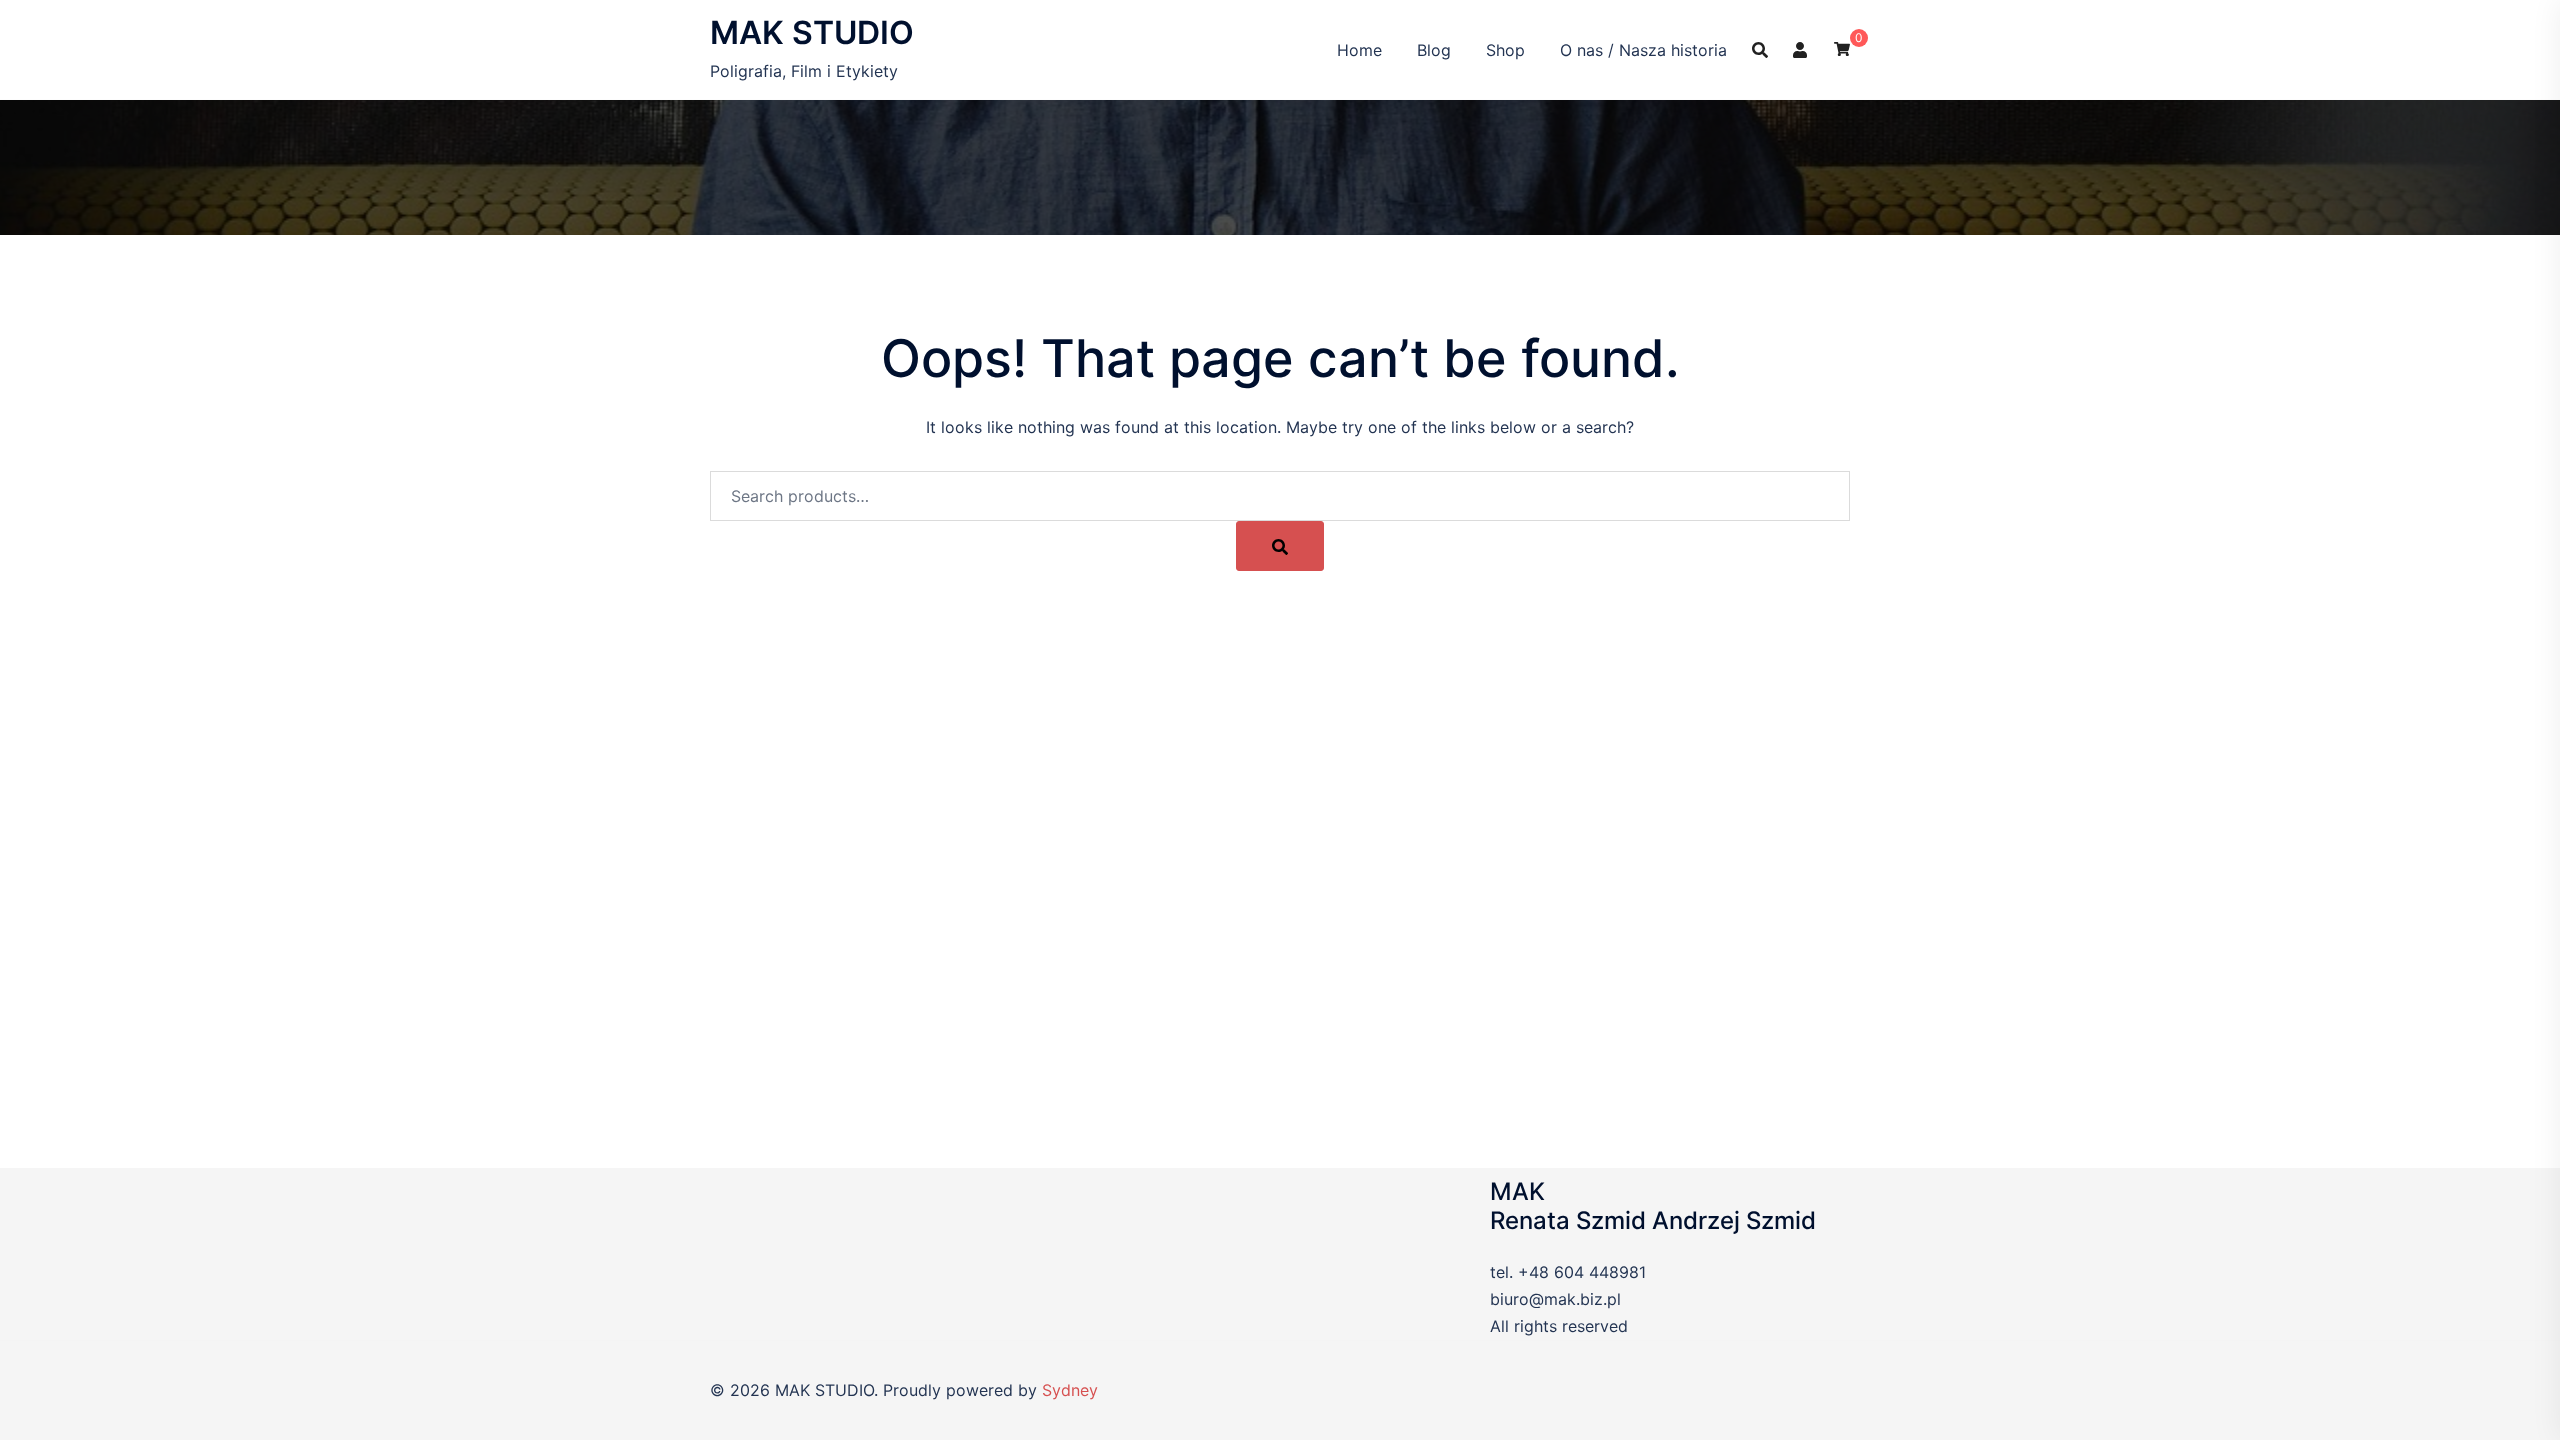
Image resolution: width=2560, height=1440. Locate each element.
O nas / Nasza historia (1643, 50)
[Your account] (1801, 49)
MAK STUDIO (812, 32)
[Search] (1280, 546)
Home (1359, 50)
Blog (1434, 50)
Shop (1505, 50)
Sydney (1070, 1390)
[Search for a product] (1760, 50)
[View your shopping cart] (1842, 47)
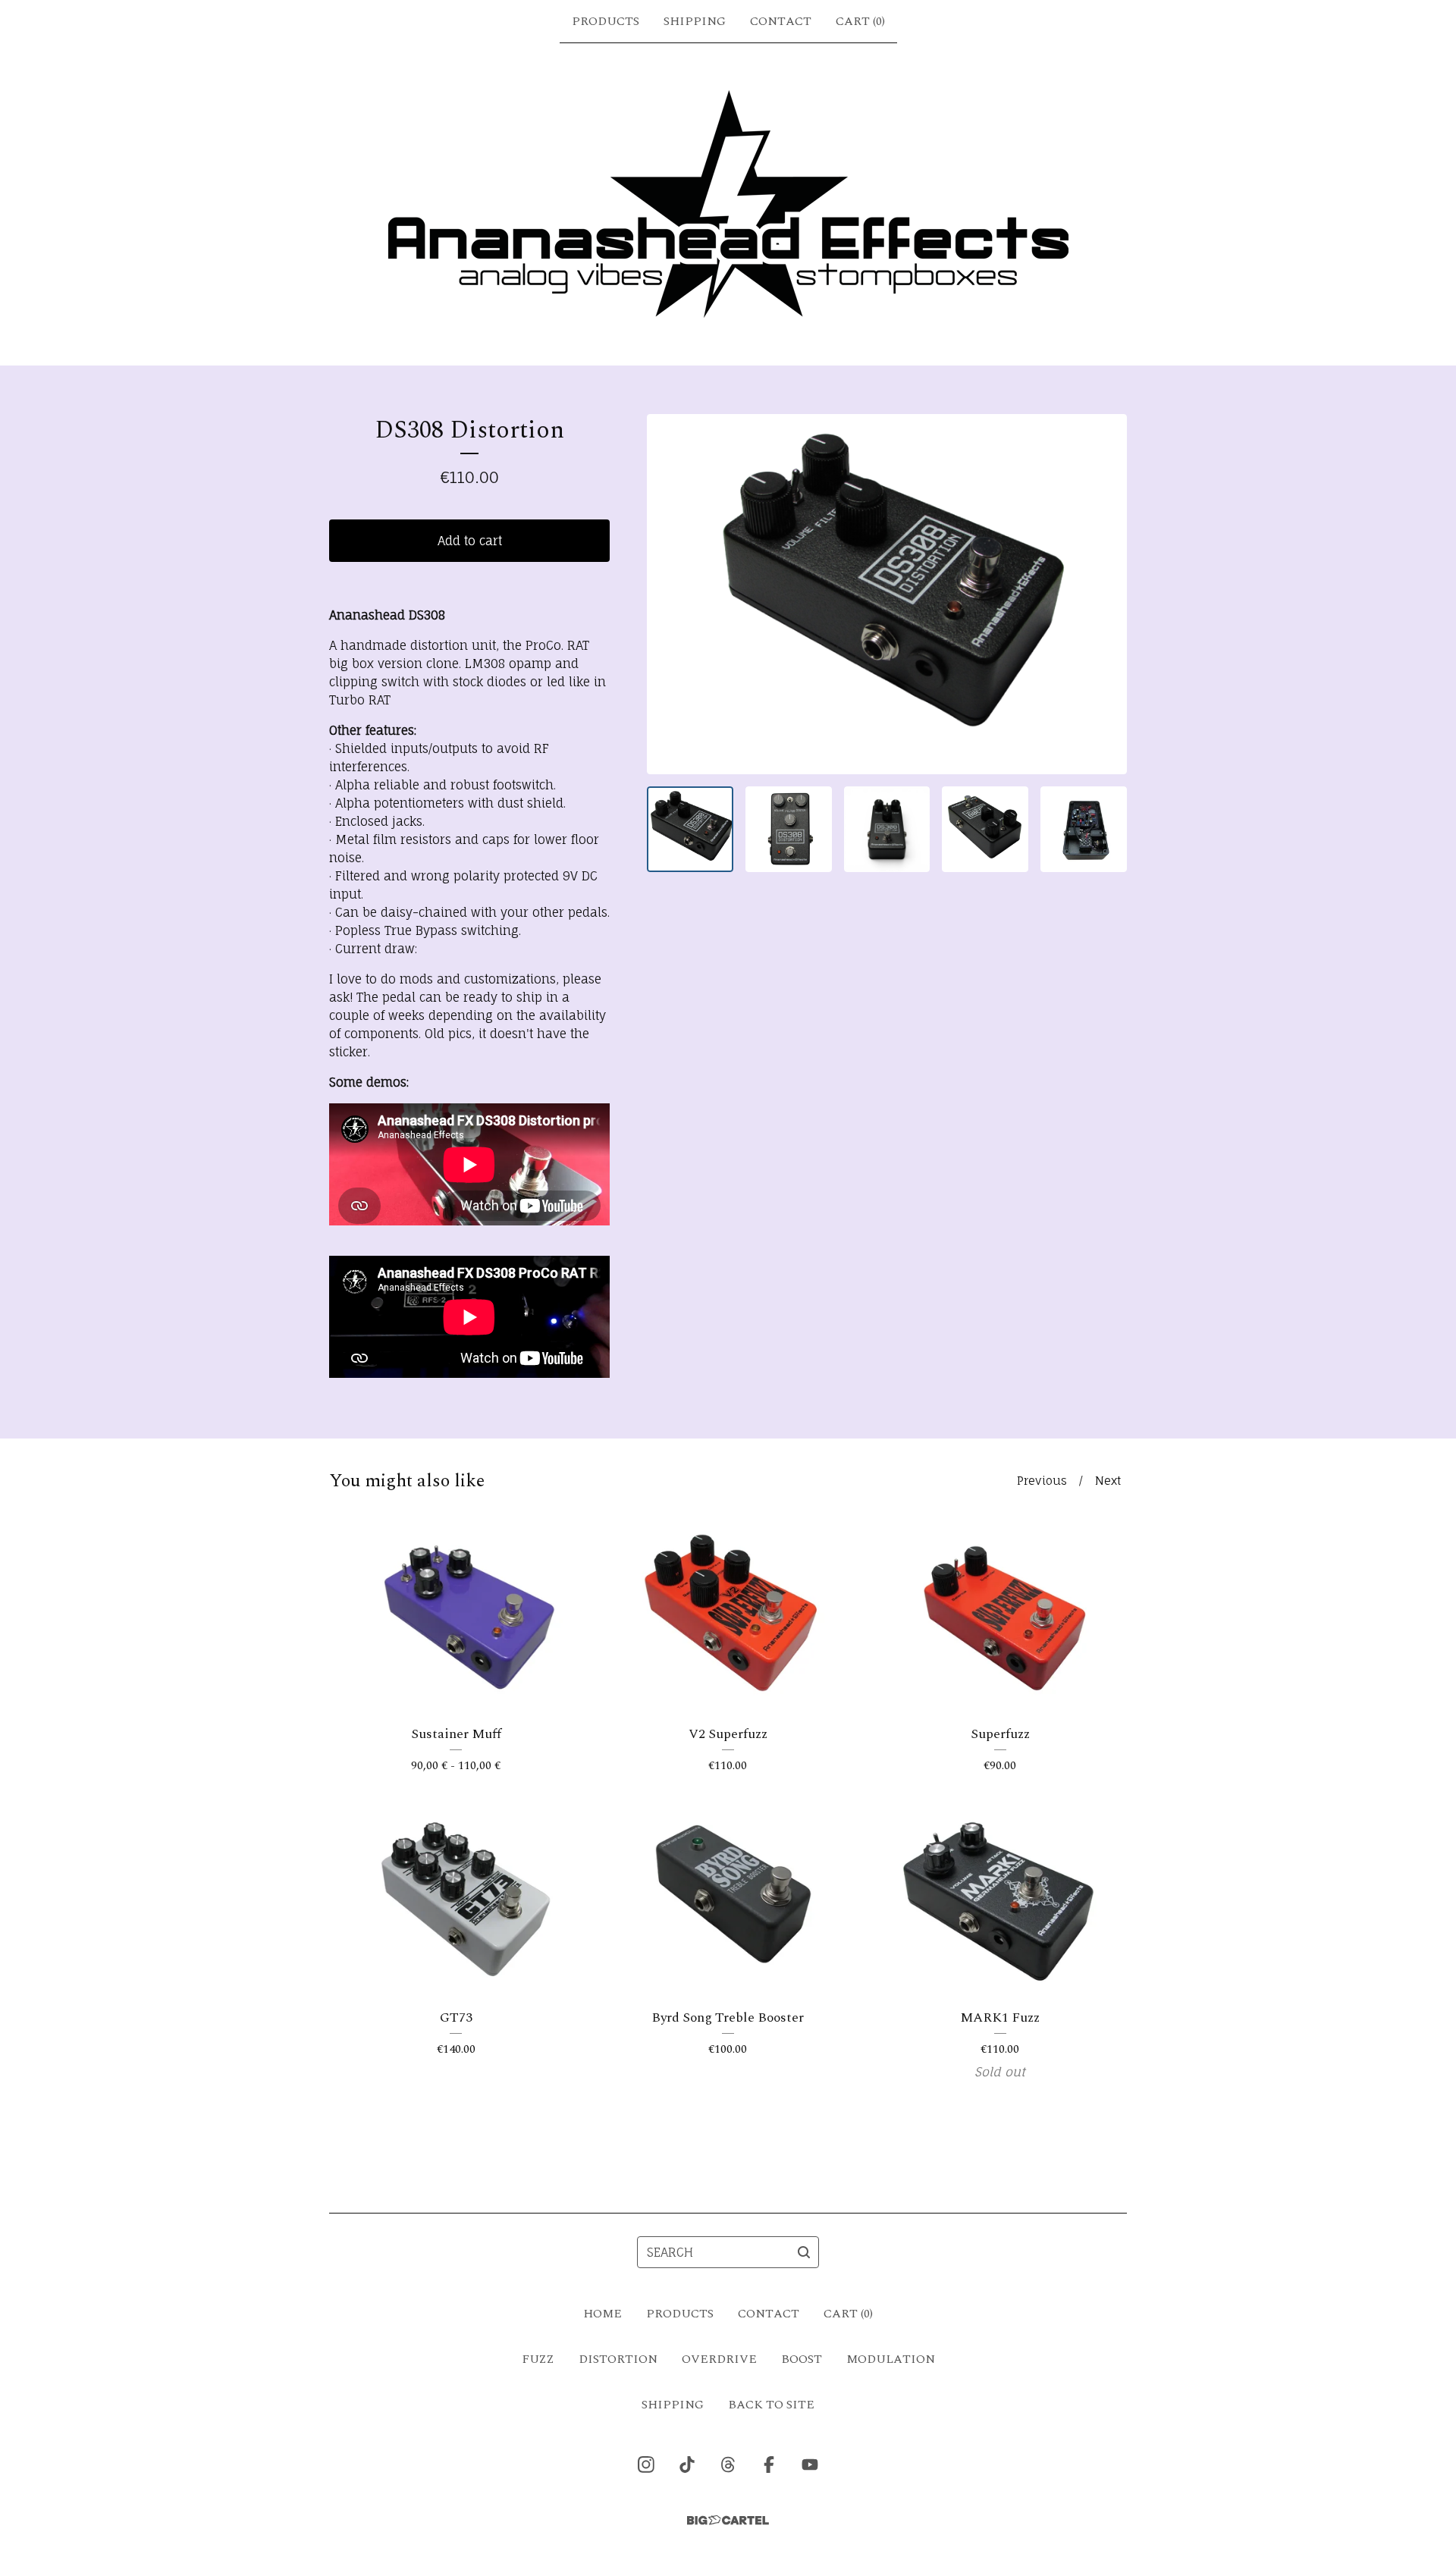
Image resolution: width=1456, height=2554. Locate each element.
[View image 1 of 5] (690, 829)
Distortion (618, 2359)
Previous (1042, 1480)
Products (605, 21)
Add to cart (470, 540)
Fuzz (538, 2359)
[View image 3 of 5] (887, 829)
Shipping (695, 21)
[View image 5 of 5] (1083, 829)
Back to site (771, 2405)
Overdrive (719, 2359)
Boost (801, 2359)
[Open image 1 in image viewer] (887, 594)
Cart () (860, 21)
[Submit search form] (804, 2252)
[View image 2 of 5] (788, 829)
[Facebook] (768, 2464)
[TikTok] (687, 2464)
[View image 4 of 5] (985, 829)
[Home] (728, 204)
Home (602, 2314)
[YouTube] (809, 2464)
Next (1108, 1480)
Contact (780, 21)
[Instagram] (646, 2464)
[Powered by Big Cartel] (728, 2520)
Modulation (890, 2359)
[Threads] (728, 2464)
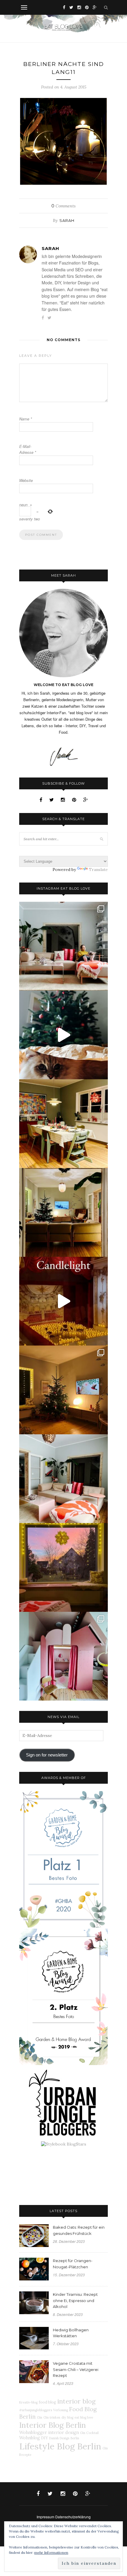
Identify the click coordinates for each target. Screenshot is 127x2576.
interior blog (76, 2401)
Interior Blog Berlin (52, 2425)
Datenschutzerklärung (73, 2516)
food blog (47, 2402)
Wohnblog (29, 2437)
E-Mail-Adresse (27, 449)
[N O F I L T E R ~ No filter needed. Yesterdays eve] (63, 1567)
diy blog (67, 2417)
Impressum (45, 2516)
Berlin (75, 2438)
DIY (44, 2437)
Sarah (66, 220)
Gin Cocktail (89, 2433)
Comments (63, 206)
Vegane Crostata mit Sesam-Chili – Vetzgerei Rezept (75, 2369)
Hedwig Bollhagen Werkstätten (71, 2332)
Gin (39, 2417)
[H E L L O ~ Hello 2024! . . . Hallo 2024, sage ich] (63, 946)
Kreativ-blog (28, 2402)
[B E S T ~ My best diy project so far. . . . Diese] (63, 1656)
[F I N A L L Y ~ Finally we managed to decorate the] (63, 1390)
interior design (63, 2432)
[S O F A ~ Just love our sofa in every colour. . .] (63, 1478)
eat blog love (83, 2417)
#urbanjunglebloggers (35, 2410)
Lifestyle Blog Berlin (60, 2446)
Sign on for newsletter (47, 1755)
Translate (98, 869)
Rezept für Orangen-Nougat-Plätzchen (72, 2263)
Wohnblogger (33, 2432)
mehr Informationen (51, 2552)
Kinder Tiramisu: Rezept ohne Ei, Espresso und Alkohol (75, 2300)
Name (25, 419)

**About this exercise:**
Output must be limited to the lines beginning with the one that contains "[H E L L O ~" and ending with the last line of the entries, reproduced exactly.

**Worked solution:**
[H E L L O ~ Hello 2024! . . . Hallo 2024, sage ich] (63, 946)
Kreativ-blog (28, 2402)
[B E S T ~ My best diy project so far. . . . Diese] (63, 1656)
[F I N A L L Y ~ Finally we managed to decorate the] (63, 1390)
interior design (63, 2432)
[S O F A ~ Just love our sofa in every colour. . .] (63, 1478)
eat blog love (83, 2417)
#urbanjunglebloggers (35, 2410)
Lifestyle Blog Berlin (60, 2446)
Sign on for newsletter (47, 1755)
Translate (98, 869)
Rezept für Orangen-Nougat-Plätzchen (72, 2263)
Wohnblogger (33, 2432)
mehr Informationen (51, 2552)
Kinder Tiramisu: Rezept ohne Ei, Espresso und Alkohol (75, 2300)
Name (25, 419)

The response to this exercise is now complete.